# EXERCISE AIM
From the first line to the last, please write out the data exactly.

# RECORDS FOR THIS TASK
• • •
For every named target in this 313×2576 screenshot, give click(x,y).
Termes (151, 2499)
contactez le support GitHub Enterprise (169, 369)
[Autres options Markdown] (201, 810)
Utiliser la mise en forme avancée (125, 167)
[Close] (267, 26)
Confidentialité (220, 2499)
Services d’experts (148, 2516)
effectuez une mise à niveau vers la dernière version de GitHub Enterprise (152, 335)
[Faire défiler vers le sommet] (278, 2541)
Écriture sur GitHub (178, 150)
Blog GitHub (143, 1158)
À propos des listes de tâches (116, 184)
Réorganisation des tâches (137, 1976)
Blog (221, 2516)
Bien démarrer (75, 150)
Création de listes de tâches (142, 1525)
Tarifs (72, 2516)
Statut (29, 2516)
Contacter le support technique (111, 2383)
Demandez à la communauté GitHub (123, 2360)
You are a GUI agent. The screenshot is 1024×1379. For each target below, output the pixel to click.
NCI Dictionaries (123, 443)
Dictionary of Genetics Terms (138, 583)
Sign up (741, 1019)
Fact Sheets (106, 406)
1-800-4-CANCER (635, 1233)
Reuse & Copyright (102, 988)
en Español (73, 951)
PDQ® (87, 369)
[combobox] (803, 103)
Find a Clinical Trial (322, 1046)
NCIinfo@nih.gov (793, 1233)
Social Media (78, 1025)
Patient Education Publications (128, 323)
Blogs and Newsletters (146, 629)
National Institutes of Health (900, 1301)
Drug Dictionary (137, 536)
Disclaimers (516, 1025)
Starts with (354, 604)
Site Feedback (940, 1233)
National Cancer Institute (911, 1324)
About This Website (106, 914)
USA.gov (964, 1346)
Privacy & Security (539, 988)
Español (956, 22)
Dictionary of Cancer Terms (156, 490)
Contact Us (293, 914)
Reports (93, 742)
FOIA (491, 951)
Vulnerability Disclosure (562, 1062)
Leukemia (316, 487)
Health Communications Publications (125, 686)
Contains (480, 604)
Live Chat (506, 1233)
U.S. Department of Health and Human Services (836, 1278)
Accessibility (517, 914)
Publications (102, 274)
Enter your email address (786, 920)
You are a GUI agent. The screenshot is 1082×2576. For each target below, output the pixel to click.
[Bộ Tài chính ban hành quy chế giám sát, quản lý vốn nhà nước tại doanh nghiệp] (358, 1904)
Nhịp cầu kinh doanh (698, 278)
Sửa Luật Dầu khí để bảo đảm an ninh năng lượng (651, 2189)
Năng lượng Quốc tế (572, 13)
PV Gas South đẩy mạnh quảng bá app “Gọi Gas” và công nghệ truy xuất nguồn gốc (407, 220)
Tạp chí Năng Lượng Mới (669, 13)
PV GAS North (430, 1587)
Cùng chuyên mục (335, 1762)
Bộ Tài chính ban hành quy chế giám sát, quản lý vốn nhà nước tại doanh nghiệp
• • •
# YOUR RESPONSE
For every named target in this 313×2576 screenshot, give click(x,y).
Termes (151, 2499)
contactez le support GitHub Enterprise (169, 369)
[Autres options Markdown] (201, 810)
Utiliser la mise en forme avancée (125, 167)
[Close] (267, 26)
Confidentialité (220, 2499)
Services d’experts (148, 2516)
effectuez une mise à niveau vers la dernière version de GitHub Enterprise (152, 335)
[Faire défiler vers le sommet] (278, 2541)
Écriture sur GitHub (178, 150)
Blog GitHub (143, 1158)
À propos des listes de tâches (116, 184)
Réorganisation des tâches (137, 1976)
Blog (221, 2516)
Bien démarrer (75, 150)
Création de listes de tâches (142, 1525)
Tarifs (72, 2516)
Statut (29, 2516)
Contacter le support technique (111, 2383)
Demandez à la communauté GitHub (123, 2360)
You are a GUI agent. The screenshot is 1024×1379. For each target below, output the pixel to click.
NCI Dictionaries (123, 443)
Dictionary of Genetics Terms (138, 583)
Sign up (741, 1019)
Fact Sheets (106, 406)
1-800-4-CANCER (635, 1233)
Reuse & Copyright (102, 988)
en Español (73, 951)
PDQ® (87, 369)
[combobox] (803, 103)
Find a Clinical Trial (322, 1046)
NCIinfo@nih.gov (793, 1233)
Social Media (78, 1025)
Patient Education Publications (128, 323)
Blogs and Newsletters (146, 629)
National Institutes of Health (900, 1301)
Drug Dictionary (137, 536)
Disclaimers (516, 1025)
Starts with (354, 604)
Site Feedback (940, 1233)
National Cancer Institute (911, 1324)
About This Website (106, 914)
USA.gov (964, 1346)
Privacy & Security (539, 988)
Español (956, 22)
Dictionary of Cancer Terms (156, 490)
Contact Us (293, 914)
Reports (93, 742)
FOIA (491, 951)
Vulnerability Disclosure (562, 1062)
Leukemia (316, 487)
Health Communications Publications (125, 686)
Contains (480, 604)
Live Chat (506, 1233)
U.S. Department of Health and Human Services (836, 1278)
Accessibility (517, 914)
Publications (102, 274)
Enter your email address (786, 920)
You are a GUI agent. The screenshot is 1082×2576. For each target below, output the pixel to click.
[Bộ Tài chính ban hành quy chế giám sát, quản lý vốn nhà nước tại doanh nghiệp] (358, 1904)
Nhịp cầu kinh doanh (698, 278)
Sửa Luật Dầu khí để bảo đảm an ninh năng lượng (651, 2189)
Năng lượng Quốc tế (572, 13)
PV Gas South đẩy mạnh quảng bá app “Gọi Gas” và công nghệ truy xuất nguồn gốc (407, 220)
Tạp chí Năng Lượng Mới (669, 13)
PV GAS North (430, 1587)
Cùng chuyên mục (335, 1762)
Bộ Tài chính ban hành quy chế giám sát, quản lý vốn nhà nước tại doanh nghiệp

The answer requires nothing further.